A alma das cidades

As saudades mais fortes não virão agora

Não subestimo os traumas do Recife com a água

1 – Albert Camus tem uma tese divertida de que você conhece um lugar pela forma como nele se vivem os ritos da morte. No Recife, uma chuva mediana pretextou uma enxurrada de justificativas para o não comparecimento à missa de sétimo dia de mamãe. Quanto a mim, atravessei a cidade com zero de dificuldade e a missa transcorreu sem que uma gota caísse no estacionamento. É cultural.

2 – Ano passado, em Porto Alegre, tínhamos um lançamento de livro. Choveu absurdamente a tarde toda. Perto da hora dos autógrafos numa instituição judaica local, eu comentei com a organizadora: “Acho que não virá ninguém. Só eu e tu.” Ela me disse: “Tu não conheces o Rio Grande, tchê. Todo mundo aqui tem guarda-chuva, capa e galocha. Para o gaúcho, isso não é nada.”

3 – De fato, deu casa cheia no dilúvio. Ontem, todos nós, familiares de mamãe, recebemos justificativas de amigos. Não subestimo os traumas do Recife com a água. Mas não imaginava que tantos dos nossos conhecidos vivessem em áreas tão vulneráveis. Até o taxista quis fazer charme. Cobrou R$ 50, sem taxímetro, “por mor da chuva”. Paguei, cruzamos a cidade sem interrupções. Água no Nordeste sempre foi negócio.

4 – Conheço bem a igreja do Colégio São Luís. Estudei lá entre 1967 e 1969. Tem coisas na cidade que não mudam, como os pontos de alagamento. Já naquela época, o padre Gabriel, um holandês alto e sorridente, tinha de negociar com o microfone porque a estática e a microfonia derrubavam o som nos graves e disparava nos agudos. É possível que sejam as mesmas caixas de som de meio século atrás. Francamente.
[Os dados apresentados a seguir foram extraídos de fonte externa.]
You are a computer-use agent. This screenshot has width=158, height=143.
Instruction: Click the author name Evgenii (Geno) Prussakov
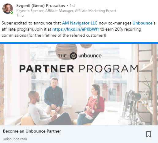41,6
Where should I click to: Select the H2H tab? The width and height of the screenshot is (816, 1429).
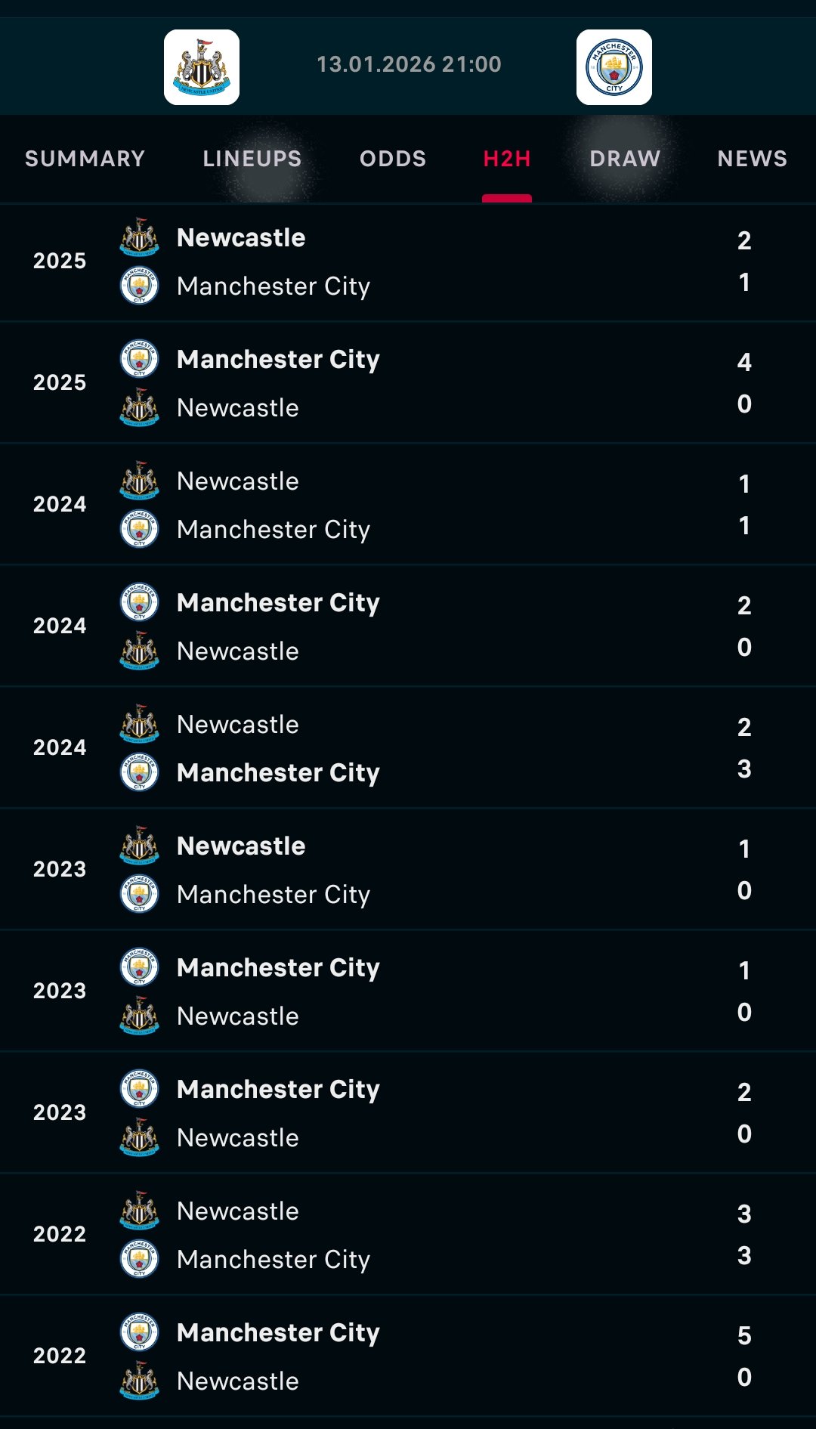(x=507, y=159)
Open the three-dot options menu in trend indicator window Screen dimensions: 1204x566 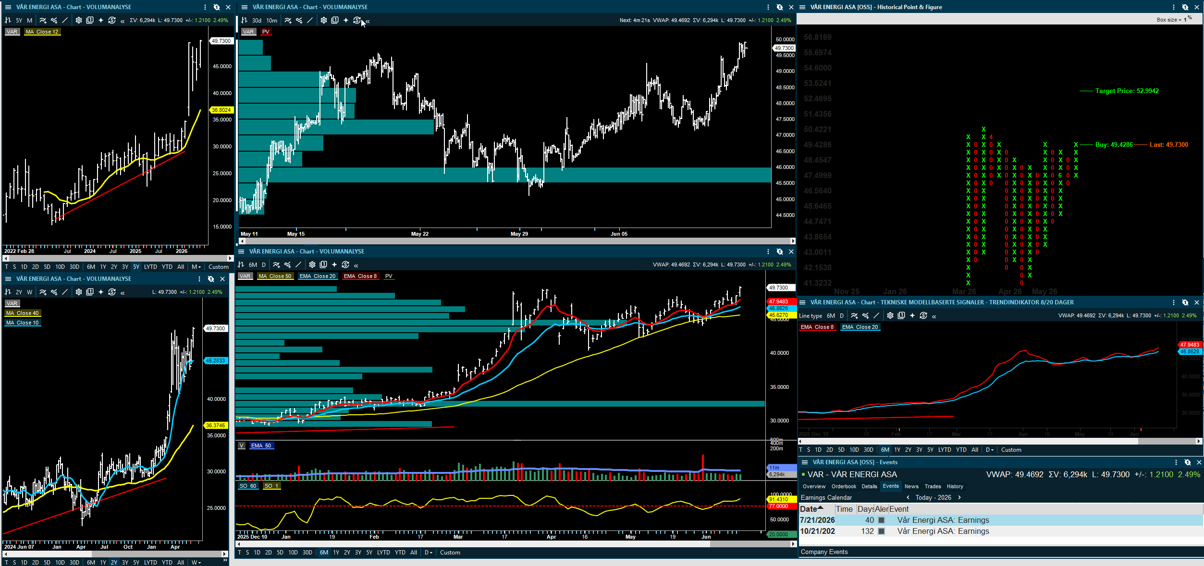tap(1174, 302)
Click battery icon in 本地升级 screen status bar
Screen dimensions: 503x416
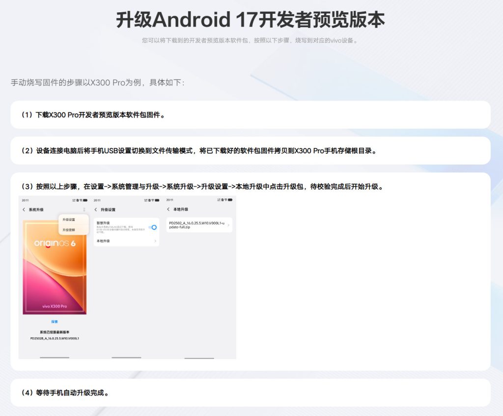point(230,200)
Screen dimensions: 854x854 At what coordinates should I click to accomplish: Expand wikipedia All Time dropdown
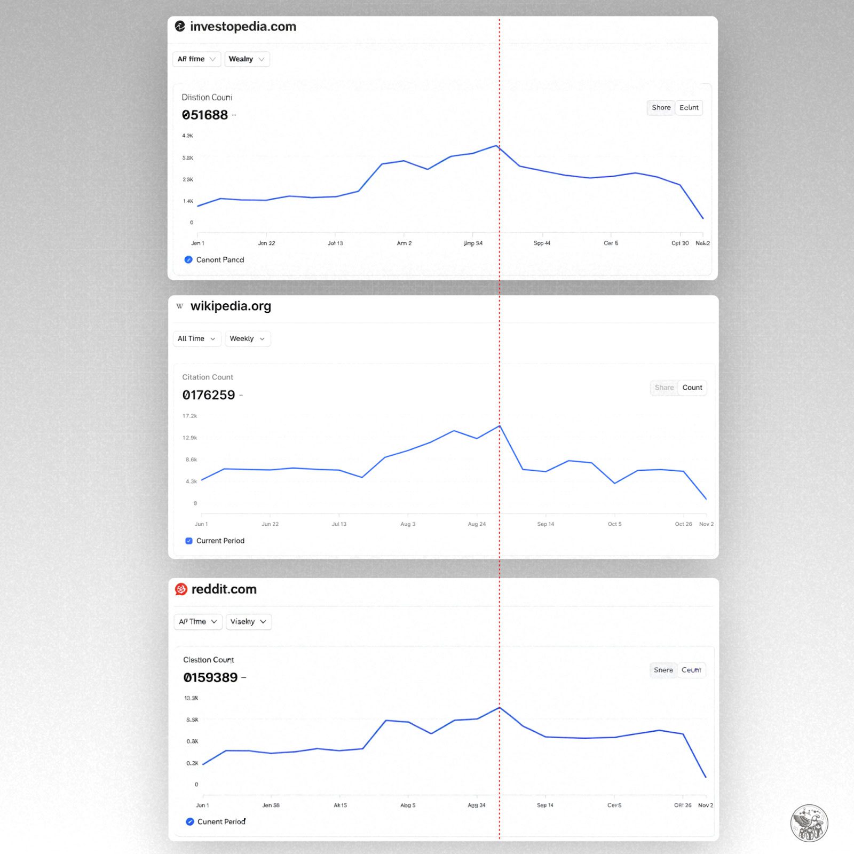[x=196, y=339]
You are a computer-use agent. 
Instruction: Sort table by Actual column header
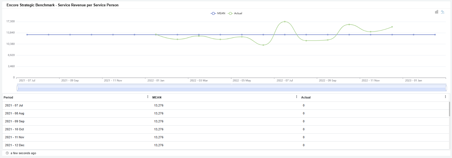pos(306,97)
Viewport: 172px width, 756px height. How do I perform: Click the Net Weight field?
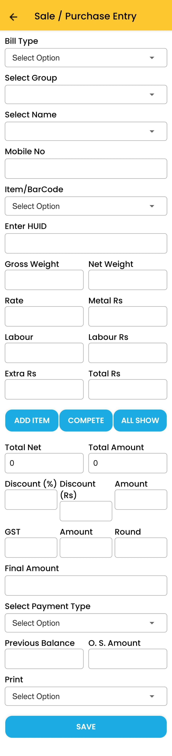click(x=128, y=280)
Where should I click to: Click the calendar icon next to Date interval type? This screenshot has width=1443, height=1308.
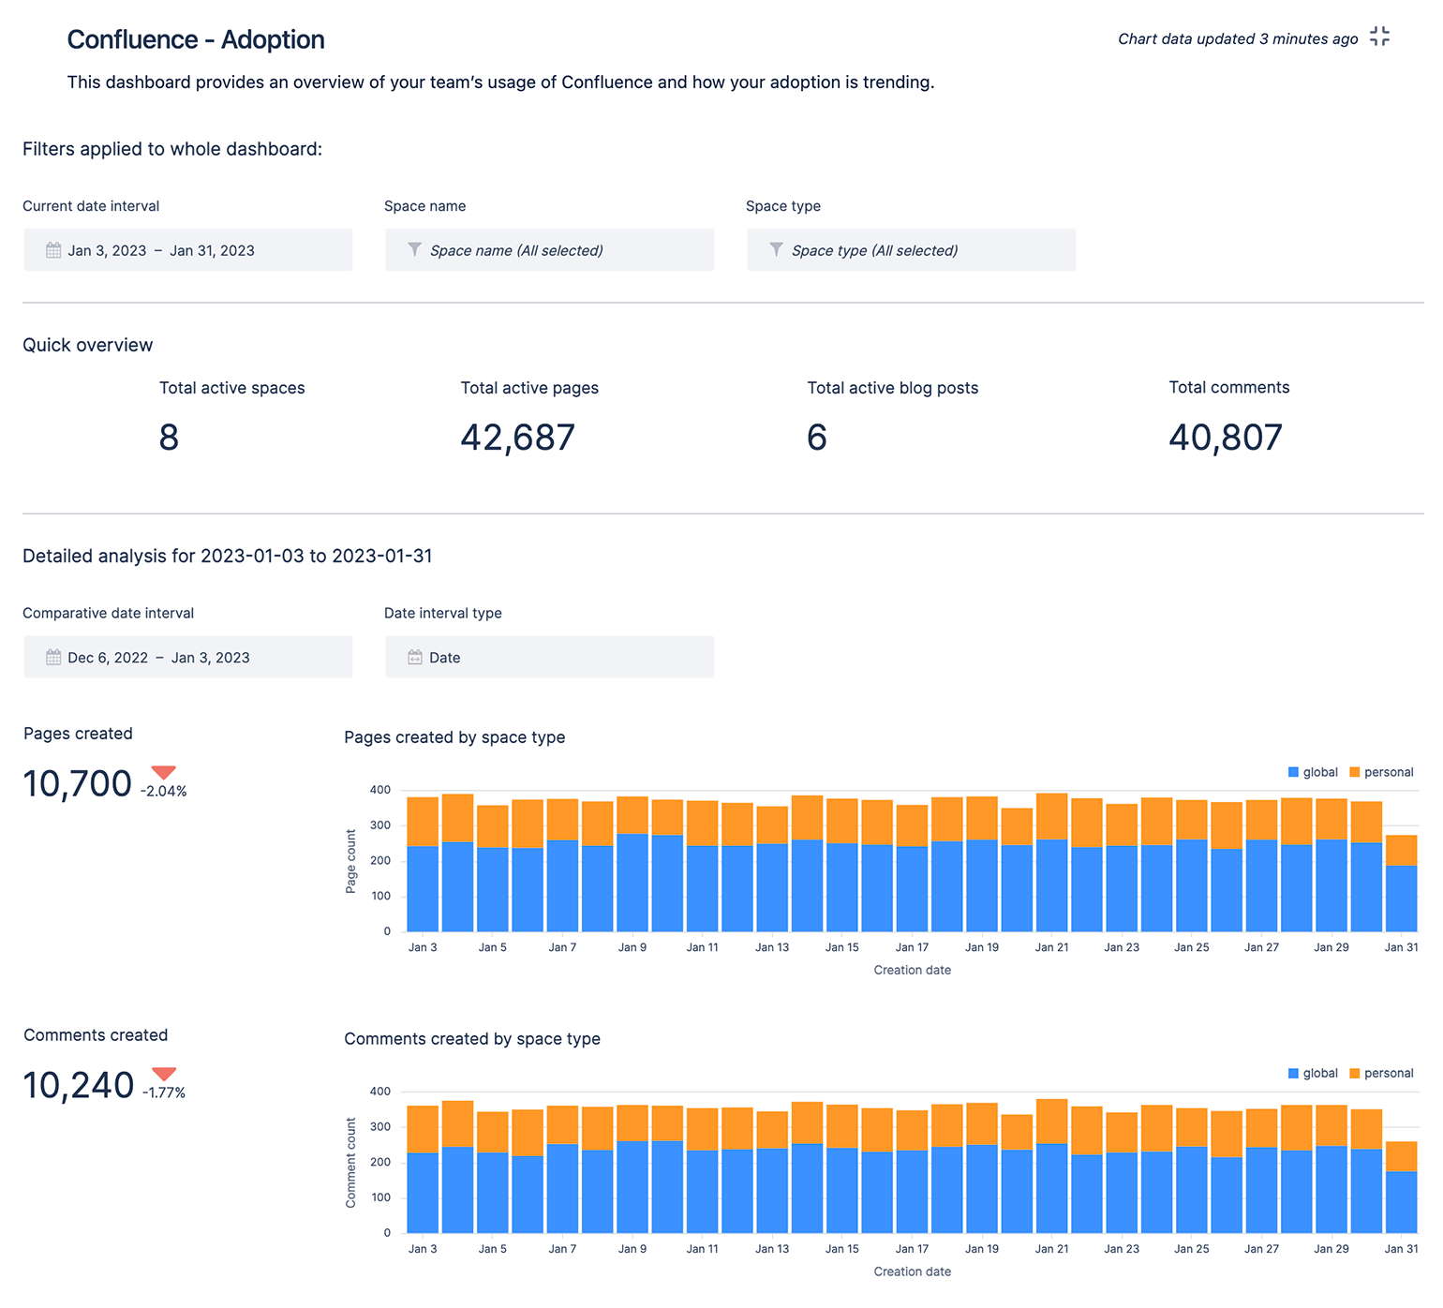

5 – No Recife, teme-se a chuva, mas também o padre e o sacristão dele. Ninguém ousa dizer que não se está entendendo patavina do que ele diz. Falei ao microfone. Achei que poderia lidar melhor com ele. Soube no jantar que se seguiu que ninguém entendeu uma palavra do que eu disse. Mas não culparam o som. E sim minha braguilha que estava aberta, com o zíper escancarado.

6 – Hoje completar-se-á uma semana que mamãe morreu. Vou dar por encerrado meu período de luto porque nele taxistas se prevalecem de minha fragilidade para impor suas regras e padres melífluos não têm o pejo de testar equipamentos e instalações para o exercício do seu ofício. Se eu agisse com ambos a minha maneira, iam dizer que eu estava criando escarcéu às expensas da dignidade de minha mãe. Sobrou a braguilha.

7 – No mais, não há do que me queixar. Desde que cheguei aqui, fui paparicado a mais não poder. Comemos regiamente todos os dias embora o cozido do Tasca, no último domingo, tenha sido uma provação para minha claustrofobia. Imagine-se um lugar pequeno com 60 pessoas comendo cozido ao mesmo tempo. O ar condicionado marcava 19º, mas parecia que estávamos a 40°.

8 – Mesmo assim, o almoço foi bom. Apesar do perfume doce das mulheres, das bochechas atapetadas de pó de arroz e do tom empolgado dos homens que alardeiam em altos brados os negócios que estão em pauta. Todos têm brios e falam em catapultar terrenos baldios contra áreas de troca. Não se fala de teatro, viagens, música ou literatura. Recife é essencialmente mercantil.

9 – Hoje pela manhã recebi pelo menos cinco mensagens de gente me recomendando tomar remédios contra diabetes para perder peso. Outros me viram meio ofegante. De costas, pelo arquear das minhas costas, identificaram asma, enfisema, bronquite, pneumonia, artrite, lordose, lumbago, arritmia e insuficiência pulmonar. Um sujeito disse que eu deveria ficar aqui para uns meses de cura.

10 – Aqui é assim. Teme-se um chuvisco, mas ninguém pensa duas vezes antes de avançar um diagnóstico. Uma amiga querida, de nobres raízes pernambucanas, diz que as saudades mais fortes não virão agora. Elas virão mais adiante, daqui a alguns meses, quando tudo indicar que a ferida esteja cauterizada. “Pelos seus escritos, eu sabia que você estava preparado para o desfecho de agora. Depois é que serão elas”. Acho que ela tem razão.